India has halted plans to re-allow scheduled commercial flights into the country indefinitely, over concerns of the new Omicron variant of the coronavirus.
A notice from the country’s Directorate General of Civil Aviation (DGCA) says the situation is “being watched closely in consultation with all stakeholders”.
“[An] appropriate decision indicating the effective date of resumption of scheduled commercial international passenger services shall be notified in due course,” the notice adds.
The latest development comes barely days after the DGCA outlined plans for progressive resumption of scheduled international flights. An ongoing ban on such flights — imposed at the onset of the coronavirus outbreak in 2020 — was to be lifted by 15 December, a DGCA notice on 26 November reads.

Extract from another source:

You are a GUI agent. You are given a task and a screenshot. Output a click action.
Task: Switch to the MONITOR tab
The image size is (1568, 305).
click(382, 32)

On 28 November, as the infections from the Omicron variant grew around the world, the DGCA tightened regulations for international arrivals, including randomised testing, as well as mandatory home isolation for passengers arriving from high-risk countries.
While regular passenger flights have yet to resume, India has “travel bubble” arrangements with several countries. Most recently, it began quarantine-free travel arrangements with Singapore, under the latter’s Vaccinated Travel Lane scheme.
Delhi’s suspension of border reopening follows similar moves by other governments in the region. Australia put on hold plans to reopen its borders to migrant workers and international students, amid uncertainty over the Omicron variant.
Singapore, which has several quarantine-free travel schemes in force, has imposed additional testing requirements for all travellers.